* [Aim of the exercise]
In the records below, the line with "Open the Purge" opens the range and the line with "Task: Open the Skullpanda card three-dot menu" closes it; print that range exactly and nothing else.

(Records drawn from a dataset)
#####

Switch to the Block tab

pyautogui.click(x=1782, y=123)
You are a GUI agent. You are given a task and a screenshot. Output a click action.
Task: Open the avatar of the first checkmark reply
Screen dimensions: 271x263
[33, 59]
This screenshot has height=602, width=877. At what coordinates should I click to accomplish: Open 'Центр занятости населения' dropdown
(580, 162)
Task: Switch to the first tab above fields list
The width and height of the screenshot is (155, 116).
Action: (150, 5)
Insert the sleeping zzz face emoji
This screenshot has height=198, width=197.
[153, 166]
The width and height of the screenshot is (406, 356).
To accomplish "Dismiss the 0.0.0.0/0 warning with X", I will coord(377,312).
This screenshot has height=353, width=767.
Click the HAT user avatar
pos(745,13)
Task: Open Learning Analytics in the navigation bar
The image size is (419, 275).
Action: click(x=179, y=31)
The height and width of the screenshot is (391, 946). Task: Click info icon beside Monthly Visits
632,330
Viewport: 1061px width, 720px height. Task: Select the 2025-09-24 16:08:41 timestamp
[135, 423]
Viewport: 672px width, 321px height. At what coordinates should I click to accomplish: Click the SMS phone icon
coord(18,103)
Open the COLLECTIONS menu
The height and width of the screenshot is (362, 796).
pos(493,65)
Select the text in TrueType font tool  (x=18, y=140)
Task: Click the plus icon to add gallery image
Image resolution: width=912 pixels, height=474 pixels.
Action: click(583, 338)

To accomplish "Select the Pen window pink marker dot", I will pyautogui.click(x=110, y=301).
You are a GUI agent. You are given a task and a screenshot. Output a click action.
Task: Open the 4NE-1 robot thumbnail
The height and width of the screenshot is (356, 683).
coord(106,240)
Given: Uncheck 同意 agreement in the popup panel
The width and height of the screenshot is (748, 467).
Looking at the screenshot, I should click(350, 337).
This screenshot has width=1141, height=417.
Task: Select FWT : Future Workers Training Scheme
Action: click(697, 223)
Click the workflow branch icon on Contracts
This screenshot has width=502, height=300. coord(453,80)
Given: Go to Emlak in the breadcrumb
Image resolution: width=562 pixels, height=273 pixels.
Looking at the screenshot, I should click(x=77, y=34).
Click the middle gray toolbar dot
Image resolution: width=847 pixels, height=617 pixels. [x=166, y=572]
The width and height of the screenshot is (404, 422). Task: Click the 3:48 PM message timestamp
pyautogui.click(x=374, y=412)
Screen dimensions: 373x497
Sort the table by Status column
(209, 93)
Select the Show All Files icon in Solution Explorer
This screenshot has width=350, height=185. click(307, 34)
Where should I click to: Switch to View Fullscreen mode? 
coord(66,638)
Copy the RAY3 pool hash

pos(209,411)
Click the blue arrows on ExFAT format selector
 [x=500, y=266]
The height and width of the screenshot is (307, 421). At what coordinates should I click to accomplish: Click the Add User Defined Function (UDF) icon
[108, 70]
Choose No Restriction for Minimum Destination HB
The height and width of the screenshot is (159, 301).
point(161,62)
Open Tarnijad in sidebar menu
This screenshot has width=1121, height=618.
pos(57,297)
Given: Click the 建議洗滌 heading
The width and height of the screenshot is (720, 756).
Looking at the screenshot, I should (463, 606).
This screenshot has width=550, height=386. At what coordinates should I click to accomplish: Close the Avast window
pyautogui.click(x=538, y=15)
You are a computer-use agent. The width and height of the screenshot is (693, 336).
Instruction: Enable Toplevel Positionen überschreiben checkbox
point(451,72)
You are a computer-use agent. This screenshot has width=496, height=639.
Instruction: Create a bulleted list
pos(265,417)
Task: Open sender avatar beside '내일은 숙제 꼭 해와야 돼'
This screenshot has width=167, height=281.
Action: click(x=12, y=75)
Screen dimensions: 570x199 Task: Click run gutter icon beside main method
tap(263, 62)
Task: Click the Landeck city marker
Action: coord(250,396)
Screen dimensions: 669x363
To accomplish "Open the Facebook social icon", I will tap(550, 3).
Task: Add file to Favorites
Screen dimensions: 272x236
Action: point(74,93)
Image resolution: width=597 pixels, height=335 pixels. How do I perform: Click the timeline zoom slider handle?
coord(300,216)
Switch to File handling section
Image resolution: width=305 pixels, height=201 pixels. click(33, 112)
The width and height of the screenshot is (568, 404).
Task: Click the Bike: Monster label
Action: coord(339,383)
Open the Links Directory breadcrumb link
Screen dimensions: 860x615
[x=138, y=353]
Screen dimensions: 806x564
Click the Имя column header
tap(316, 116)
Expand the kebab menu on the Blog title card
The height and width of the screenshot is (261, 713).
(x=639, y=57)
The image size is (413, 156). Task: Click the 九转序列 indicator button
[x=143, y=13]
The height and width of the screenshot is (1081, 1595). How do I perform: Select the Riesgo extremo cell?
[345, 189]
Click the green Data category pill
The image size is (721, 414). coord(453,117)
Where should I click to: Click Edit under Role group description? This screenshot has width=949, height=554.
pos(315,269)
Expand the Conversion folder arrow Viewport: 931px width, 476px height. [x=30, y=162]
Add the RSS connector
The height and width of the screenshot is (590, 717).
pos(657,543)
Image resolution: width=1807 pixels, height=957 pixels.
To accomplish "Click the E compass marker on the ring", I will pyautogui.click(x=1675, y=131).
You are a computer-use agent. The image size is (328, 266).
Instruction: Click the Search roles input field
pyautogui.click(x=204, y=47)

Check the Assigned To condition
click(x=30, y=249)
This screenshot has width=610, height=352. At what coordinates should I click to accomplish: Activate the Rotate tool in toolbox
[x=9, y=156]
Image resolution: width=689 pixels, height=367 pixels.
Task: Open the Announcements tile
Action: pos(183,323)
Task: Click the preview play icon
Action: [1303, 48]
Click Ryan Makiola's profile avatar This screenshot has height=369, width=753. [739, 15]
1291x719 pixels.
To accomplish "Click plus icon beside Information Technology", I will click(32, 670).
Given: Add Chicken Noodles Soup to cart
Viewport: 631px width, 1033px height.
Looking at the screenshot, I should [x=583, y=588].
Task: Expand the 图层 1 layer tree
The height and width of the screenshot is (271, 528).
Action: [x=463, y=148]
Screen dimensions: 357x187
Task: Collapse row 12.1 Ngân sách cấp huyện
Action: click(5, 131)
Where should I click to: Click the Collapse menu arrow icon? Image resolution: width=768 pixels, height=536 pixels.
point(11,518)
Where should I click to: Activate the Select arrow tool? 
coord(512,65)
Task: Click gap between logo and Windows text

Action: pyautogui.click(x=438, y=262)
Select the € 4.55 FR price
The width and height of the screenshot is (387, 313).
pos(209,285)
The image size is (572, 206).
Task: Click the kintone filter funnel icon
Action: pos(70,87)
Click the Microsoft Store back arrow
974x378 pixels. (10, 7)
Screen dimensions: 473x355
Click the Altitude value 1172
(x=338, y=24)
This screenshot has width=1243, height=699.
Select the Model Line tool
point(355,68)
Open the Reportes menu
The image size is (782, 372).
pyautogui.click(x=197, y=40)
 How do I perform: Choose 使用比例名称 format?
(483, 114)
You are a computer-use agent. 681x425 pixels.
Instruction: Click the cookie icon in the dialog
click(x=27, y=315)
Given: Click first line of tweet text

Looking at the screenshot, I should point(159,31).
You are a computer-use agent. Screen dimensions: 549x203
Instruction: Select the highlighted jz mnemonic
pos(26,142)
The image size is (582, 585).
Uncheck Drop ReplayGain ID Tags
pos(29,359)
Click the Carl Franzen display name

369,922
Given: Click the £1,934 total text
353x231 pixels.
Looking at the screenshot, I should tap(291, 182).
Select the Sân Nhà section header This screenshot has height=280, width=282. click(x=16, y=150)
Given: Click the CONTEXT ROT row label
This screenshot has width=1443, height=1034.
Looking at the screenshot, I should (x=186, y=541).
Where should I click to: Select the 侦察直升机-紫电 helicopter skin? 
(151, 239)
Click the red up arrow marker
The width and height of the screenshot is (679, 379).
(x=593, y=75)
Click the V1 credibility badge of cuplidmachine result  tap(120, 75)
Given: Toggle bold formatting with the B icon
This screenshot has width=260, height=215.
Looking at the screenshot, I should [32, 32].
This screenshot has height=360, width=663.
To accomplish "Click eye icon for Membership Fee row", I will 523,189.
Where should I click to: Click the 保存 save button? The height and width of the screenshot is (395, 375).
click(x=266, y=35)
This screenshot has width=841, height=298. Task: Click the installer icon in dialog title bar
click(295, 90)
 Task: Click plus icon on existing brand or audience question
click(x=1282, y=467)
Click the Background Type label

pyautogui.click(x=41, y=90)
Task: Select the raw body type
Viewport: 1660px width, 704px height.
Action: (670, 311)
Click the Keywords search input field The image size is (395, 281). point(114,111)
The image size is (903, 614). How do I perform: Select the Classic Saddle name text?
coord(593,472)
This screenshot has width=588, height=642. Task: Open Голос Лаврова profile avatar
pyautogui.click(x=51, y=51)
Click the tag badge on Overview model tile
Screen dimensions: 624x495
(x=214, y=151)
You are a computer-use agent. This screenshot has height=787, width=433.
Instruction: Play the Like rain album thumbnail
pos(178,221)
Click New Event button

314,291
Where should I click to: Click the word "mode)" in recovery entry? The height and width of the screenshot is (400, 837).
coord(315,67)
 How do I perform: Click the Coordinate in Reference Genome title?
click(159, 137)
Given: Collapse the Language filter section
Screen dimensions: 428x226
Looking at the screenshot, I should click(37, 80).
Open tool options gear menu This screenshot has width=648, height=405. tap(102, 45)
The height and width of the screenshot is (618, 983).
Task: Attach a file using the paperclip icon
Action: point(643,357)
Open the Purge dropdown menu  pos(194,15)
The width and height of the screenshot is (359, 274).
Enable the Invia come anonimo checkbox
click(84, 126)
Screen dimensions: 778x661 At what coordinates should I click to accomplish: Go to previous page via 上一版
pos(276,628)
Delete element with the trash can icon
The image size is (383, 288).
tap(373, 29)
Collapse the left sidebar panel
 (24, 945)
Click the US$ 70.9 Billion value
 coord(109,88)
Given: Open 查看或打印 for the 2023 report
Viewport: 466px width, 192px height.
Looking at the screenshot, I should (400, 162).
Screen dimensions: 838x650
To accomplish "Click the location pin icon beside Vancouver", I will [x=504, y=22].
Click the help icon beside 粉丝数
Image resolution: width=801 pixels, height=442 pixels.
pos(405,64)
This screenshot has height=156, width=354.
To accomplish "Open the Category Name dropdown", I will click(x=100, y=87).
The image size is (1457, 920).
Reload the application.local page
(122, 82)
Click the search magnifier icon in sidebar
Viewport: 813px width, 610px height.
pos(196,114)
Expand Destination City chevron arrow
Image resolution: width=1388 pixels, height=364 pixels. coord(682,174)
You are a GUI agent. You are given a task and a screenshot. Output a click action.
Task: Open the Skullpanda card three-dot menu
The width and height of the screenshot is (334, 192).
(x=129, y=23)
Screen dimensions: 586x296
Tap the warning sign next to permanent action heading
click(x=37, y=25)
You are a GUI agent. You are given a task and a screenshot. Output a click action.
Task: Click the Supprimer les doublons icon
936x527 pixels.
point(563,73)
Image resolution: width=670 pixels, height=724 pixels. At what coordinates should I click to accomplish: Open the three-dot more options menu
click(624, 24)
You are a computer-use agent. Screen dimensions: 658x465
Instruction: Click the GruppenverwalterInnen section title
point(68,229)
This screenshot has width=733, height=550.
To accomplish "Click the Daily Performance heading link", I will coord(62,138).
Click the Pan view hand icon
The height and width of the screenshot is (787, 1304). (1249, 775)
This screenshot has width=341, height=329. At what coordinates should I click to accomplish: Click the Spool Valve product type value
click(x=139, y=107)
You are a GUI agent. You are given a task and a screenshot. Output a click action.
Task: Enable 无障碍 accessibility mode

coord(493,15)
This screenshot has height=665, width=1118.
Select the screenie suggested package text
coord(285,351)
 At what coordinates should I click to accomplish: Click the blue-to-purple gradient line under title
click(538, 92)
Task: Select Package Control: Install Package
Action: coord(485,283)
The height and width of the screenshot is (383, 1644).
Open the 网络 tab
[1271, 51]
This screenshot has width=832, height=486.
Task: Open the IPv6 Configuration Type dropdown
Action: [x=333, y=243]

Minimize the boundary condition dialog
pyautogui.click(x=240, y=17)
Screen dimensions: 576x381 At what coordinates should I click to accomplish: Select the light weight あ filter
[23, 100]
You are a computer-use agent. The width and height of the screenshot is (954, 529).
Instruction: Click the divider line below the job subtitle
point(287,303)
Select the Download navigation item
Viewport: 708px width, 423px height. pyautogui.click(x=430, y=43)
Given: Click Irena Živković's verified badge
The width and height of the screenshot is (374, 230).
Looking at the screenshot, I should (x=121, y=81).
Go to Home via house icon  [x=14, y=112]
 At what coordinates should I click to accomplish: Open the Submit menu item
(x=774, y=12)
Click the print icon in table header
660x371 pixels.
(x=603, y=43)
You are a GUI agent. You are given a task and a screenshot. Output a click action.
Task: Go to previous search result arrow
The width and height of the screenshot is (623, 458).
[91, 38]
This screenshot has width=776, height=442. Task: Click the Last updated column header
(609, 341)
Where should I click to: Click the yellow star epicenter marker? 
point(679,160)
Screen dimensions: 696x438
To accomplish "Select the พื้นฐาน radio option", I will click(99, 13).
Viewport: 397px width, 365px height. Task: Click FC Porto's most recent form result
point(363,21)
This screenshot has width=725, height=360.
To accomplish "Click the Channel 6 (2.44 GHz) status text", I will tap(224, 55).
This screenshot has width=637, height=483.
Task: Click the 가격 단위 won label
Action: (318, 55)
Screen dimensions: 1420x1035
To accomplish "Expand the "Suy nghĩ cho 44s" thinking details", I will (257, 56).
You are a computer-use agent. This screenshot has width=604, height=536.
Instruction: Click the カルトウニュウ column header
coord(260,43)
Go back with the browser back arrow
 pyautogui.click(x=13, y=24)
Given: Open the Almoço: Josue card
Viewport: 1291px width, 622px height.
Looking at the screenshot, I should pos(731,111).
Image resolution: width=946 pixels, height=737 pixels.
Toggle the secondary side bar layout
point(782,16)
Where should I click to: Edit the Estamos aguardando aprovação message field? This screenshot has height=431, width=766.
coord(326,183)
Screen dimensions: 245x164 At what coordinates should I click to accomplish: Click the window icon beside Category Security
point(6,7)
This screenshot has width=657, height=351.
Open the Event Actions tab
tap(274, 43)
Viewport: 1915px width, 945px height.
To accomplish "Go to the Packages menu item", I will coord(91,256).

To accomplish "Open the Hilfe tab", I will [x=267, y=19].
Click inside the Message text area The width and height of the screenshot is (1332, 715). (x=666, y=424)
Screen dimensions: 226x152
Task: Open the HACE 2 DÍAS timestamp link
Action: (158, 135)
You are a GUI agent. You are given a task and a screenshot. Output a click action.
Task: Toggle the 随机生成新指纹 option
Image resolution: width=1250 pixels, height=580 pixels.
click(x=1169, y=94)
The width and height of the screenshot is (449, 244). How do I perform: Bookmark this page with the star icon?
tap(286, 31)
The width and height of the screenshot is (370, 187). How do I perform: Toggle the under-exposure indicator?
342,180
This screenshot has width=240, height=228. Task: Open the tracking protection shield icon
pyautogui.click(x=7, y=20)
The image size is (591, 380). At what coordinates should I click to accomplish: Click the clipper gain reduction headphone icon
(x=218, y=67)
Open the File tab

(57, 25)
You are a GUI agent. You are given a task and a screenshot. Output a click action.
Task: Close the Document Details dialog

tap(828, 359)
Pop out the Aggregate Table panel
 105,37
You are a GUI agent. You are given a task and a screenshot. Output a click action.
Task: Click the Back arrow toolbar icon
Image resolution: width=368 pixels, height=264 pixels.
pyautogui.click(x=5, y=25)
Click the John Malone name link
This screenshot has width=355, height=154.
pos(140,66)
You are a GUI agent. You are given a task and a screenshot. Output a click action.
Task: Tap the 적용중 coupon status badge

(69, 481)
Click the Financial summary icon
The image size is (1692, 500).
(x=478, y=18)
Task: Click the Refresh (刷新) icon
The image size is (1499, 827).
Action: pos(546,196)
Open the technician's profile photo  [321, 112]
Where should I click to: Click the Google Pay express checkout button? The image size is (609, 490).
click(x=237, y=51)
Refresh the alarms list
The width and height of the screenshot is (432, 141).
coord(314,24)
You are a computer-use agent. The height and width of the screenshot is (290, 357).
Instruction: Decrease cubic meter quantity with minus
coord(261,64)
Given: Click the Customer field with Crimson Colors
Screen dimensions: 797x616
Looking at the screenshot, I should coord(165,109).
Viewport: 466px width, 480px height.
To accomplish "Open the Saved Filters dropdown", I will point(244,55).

#####

* [Solution to this exercise]
Open the Purge dropdown menu  pos(194,15)
The width and height of the screenshot is (359, 274).
Enable the Invia come anonimo checkbox
click(84, 126)
Screen dimensions: 778x661 At what coordinates should I click to accomplish: Go to previous page via 上一版
pos(276,628)
Delete element with the trash can icon
The image size is (383, 288).
tap(373, 29)
Collapse the left sidebar panel
 (24, 945)
Click the US$ 70.9 Billion value
 coord(109,88)
Given: Open 查看或打印 for the 2023 report
Viewport: 466px width, 192px height.
Looking at the screenshot, I should (400, 162).
Screen dimensions: 838x650
To accomplish "Click the location pin icon beside Vancouver", I will [x=504, y=22].
Click the help icon beside 粉丝数
Image resolution: width=801 pixels, height=442 pixels.
pos(405,64)
This screenshot has height=156, width=354.
To accomplish "Open the Category Name dropdown", I will click(x=100, y=87).
The image size is (1457, 920).
Reload the application.local page
(122, 82)
Click the search magnifier icon in sidebar
Viewport: 813px width, 610px height.
pos(196,114)
Expand Destination City chevron arrow
Image resolution: width=1388 pixels, height=364 pixels. coord(682,174)
You are a GUI agent. You are given a task and a screenshot. Output a click action.
Task: Open the Skullpanda card three-dot menu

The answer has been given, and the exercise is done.